Print is a bit different. We go to print on Tuesdays (although sometimes we have an early deadline on Mondays), so we try to get stories to their respective editor by Friday. From there, we workshop a headline, and you’ll look over any edits they made and shoot it back to them. Then, once it’s laid out on the page, it is “pencil-checked,” where we look for grammatical errors.
All of this is happening with the six writers we have on staff, so it’s pretty important that you make sure your copy is clean and that you’ve caught as many grammar and spelling errors as possible. Normally, I look over these stories once more before they hit the website, just to make sure there weren’t any stray commas or small spelling errors.
Q. The big story of the year (so far) is COVID-19. How has the coronavirus crisis affected your work and INDY Week generally?
A. This is the busiest I’ve been in the six months I’ve worked here.

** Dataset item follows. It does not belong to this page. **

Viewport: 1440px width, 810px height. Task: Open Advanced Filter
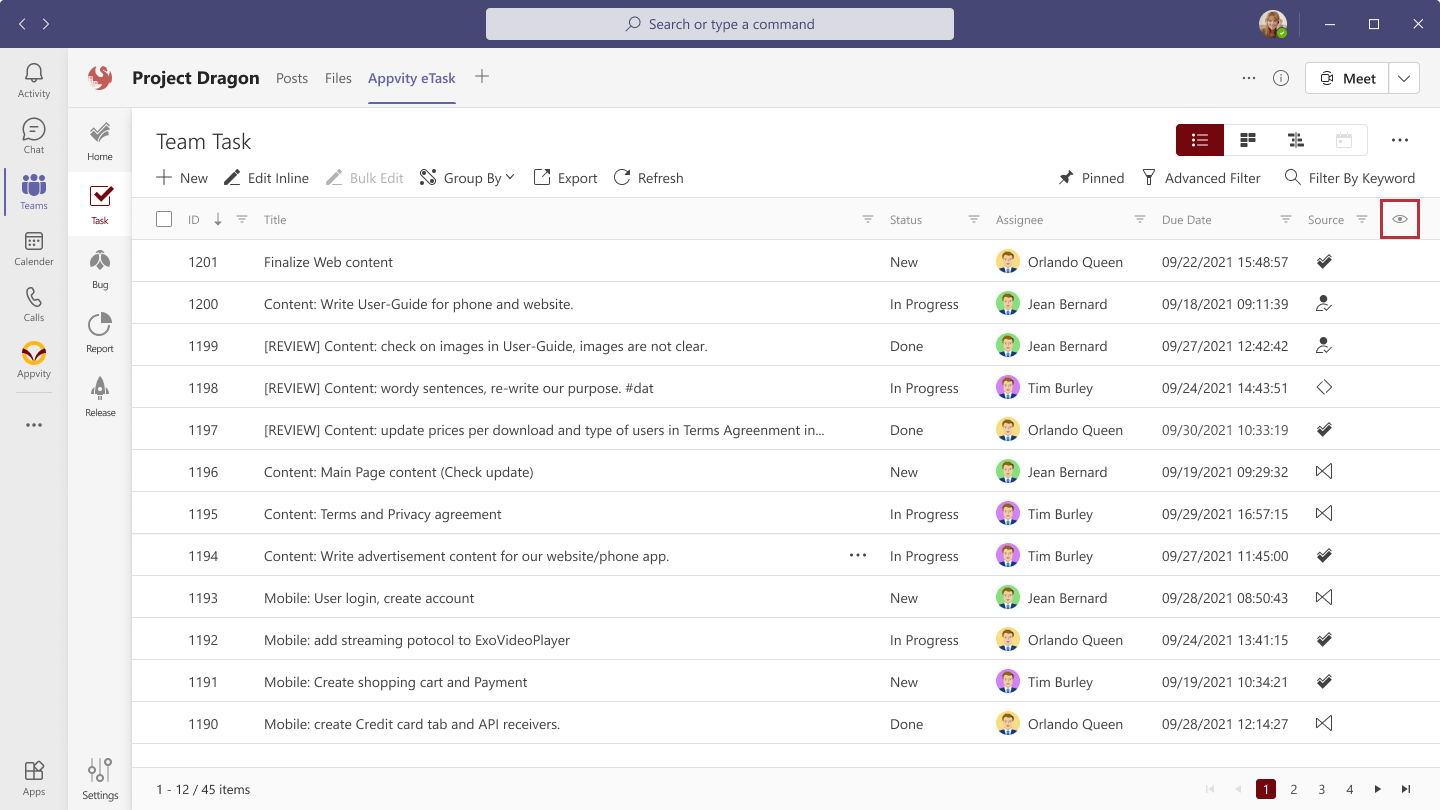[x=1202, y=177]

We are trying to provide people with as much insight and information as possible, but it’s difficult when people are no longer picking up your print copies at their coffee shop or bookstore. We’ve switched to printing every other week for the time being, but we’re still trying to post as much as possible on our website.
This switch to digital puts more pressure on me to break stories, keep our articles circulating on social media and look for voices that are being left out of the narrative. It’s been challenging, but it’s also nice to feel like my job matters this much more.

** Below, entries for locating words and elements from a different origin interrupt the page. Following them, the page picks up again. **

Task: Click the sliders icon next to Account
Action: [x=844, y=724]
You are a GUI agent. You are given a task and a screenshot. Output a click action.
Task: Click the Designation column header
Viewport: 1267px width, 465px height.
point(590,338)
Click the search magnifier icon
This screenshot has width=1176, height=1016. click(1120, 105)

I have a daily blog quota of ~2 posts a day, and again, I have no beat. I’ve been covering Orange County’s coronavirus response (thankfully I covered the Orange County Health Department for a college class). This week, the paper focused specifically on folks who were being left out of the typical “coronavirus narrative,” and those that could easily fall through the aid program cracks — bartenders, undocumented migrants, tattoo artists, etc.
Q. You are a graduate of the UNC Hussman School of Journalism and Media. What skills and concepts that you learned there do you use in your job, and what new ones have you picked up?

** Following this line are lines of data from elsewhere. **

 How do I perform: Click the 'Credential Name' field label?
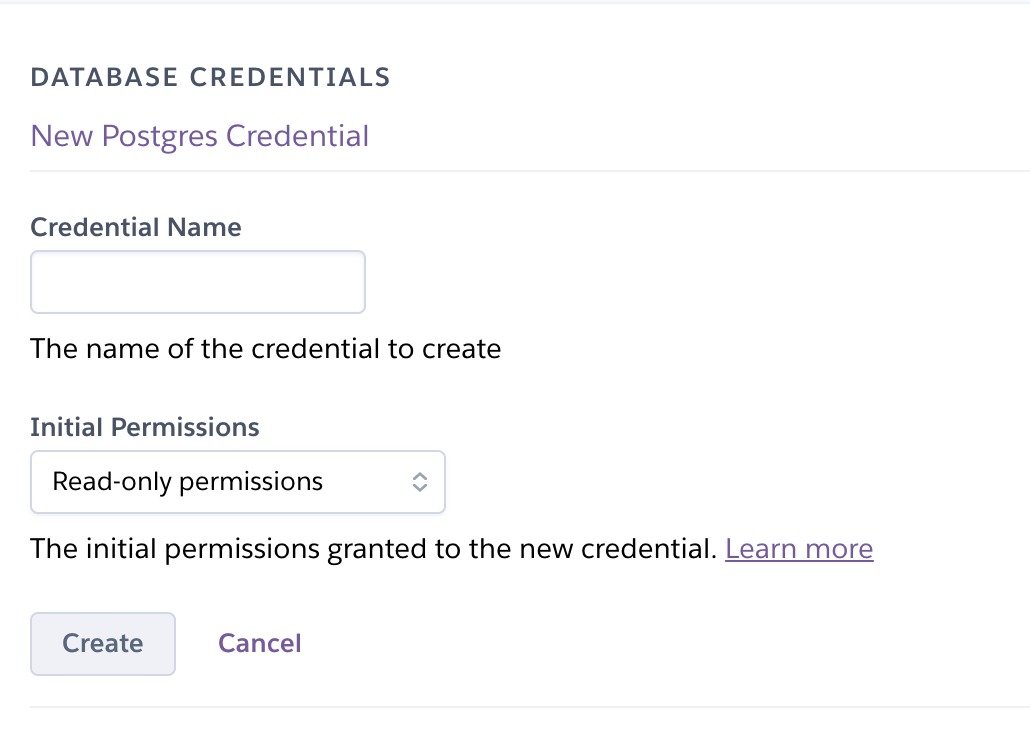(136, 227)
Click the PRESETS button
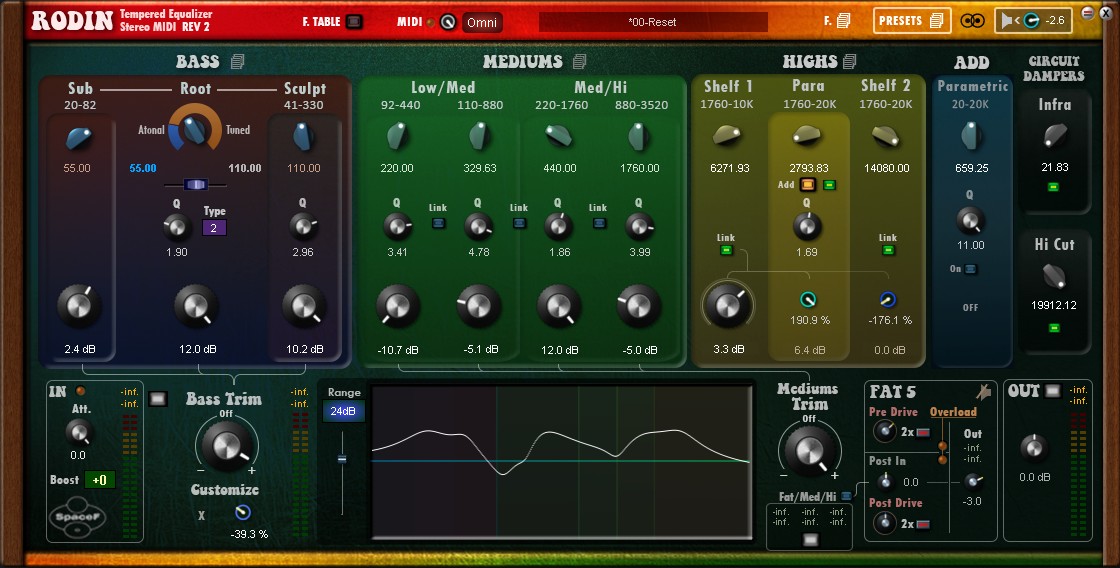 coord(911,21)
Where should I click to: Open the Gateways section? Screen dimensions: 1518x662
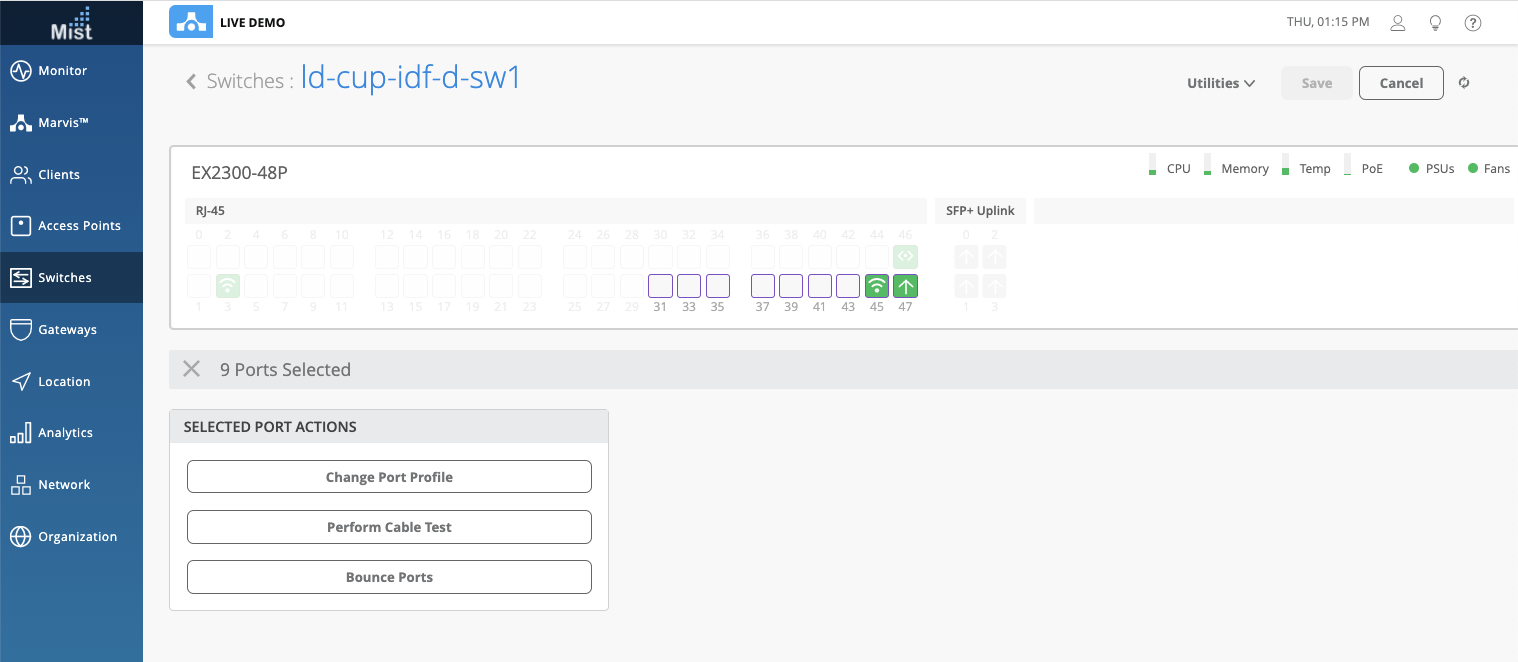point(67,330)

A, Everything I learned about writing, I learned in the journalism school. I’ve always been a writer, but journalism wasn’t even on my radar before I came to college. My professors taught me how to write for news by ripping apart my stories and showing me how they could be stitched back together.
When I went with the MEJO 584 class my senior year to Medellín, Colombia, I realized what makes a good reporter. No one is kidding when they say you have to do your homework; the hours we spent learning bits of Spanish, reading everything we could on Venezuela and the migrants fleeing the economic collapse there.
It also nailed home one of the most important things to learn in journalism: You have to separate your human emotions from your job. I was writing about a family struggling to get adequate health care for their children as undocumented migrants in Colombia. The children were all under 10, and the family had been through a lot in their journey and continued to go through a lot in their new lives in Medellín. It was really hard to separate the human need to help immediately from the greater good of highlighting the Venezuelan economic crisis as a whole. To be honest, I think I could have separated myself more. But I’m glad I learned that in school, rather than reporting a hard story in the field and getting too attached to a subject.
On the other hand, working in a newsroom is a lot different than the imaginary one we create in the j-school; it’s even different from the traditional style of The Daily Tar Heel. Working at an alt-weekly means I don’t have to shy away from picking a side on things I care a lot about: I can call racism what it is. I can advocate for blue-collar workers. I can tell a U.S. senator to resign. It’s been a new experience learning to develop my voice in this way, after working for years to remove any bias and just get to the facts.
UPDATE: In August 2021, Pequeño accepted a position as an opinion writer for The News & Observer in Raleigh, North Carolina.